TASK REQUIREMENTS:
Rescale the records from the line containing "The height and width of the screenshot is (188, 345)." through the end of the records, both included, and rewrite only those lines, requests and all. Multiply every coordinate in the answers by 0.2 and round each result to a whole number, with halves rounded up.

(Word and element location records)
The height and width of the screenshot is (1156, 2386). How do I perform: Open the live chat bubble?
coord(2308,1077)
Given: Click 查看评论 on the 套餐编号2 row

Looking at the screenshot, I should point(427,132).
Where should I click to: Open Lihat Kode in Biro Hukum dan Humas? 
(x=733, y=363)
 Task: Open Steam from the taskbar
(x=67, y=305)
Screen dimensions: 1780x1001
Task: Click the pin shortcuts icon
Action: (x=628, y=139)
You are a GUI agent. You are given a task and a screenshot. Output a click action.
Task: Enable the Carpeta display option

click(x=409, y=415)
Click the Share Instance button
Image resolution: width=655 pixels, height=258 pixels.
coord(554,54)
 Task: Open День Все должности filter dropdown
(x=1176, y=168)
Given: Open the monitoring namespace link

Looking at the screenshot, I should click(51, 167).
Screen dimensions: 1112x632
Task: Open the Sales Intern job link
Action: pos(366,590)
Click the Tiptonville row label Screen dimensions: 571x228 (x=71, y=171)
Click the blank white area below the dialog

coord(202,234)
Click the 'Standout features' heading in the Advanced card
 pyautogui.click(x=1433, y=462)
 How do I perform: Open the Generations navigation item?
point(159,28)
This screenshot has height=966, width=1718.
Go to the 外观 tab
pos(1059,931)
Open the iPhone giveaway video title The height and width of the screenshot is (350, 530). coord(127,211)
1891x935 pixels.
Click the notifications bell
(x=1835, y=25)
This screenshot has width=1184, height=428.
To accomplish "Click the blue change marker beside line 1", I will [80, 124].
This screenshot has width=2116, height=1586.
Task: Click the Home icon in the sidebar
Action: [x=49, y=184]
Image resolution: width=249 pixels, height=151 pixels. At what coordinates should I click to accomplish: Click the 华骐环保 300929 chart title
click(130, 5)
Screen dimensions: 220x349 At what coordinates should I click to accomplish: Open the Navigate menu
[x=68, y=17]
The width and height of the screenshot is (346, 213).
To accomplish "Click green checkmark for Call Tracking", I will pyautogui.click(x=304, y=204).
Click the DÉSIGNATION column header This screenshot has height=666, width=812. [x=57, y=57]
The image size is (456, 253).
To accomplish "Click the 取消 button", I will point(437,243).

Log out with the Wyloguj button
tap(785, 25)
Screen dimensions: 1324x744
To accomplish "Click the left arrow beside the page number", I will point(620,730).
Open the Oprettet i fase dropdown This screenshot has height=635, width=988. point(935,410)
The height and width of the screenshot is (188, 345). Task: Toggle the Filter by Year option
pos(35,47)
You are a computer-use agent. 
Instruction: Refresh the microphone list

EXPECTED OUTPUT:
The height and width of the screenshot is (188, 345). Task: Toggle the Filter by Year option
pos(7,9)
You are a computer-use agent. 
Instruction: Refresh the microphone list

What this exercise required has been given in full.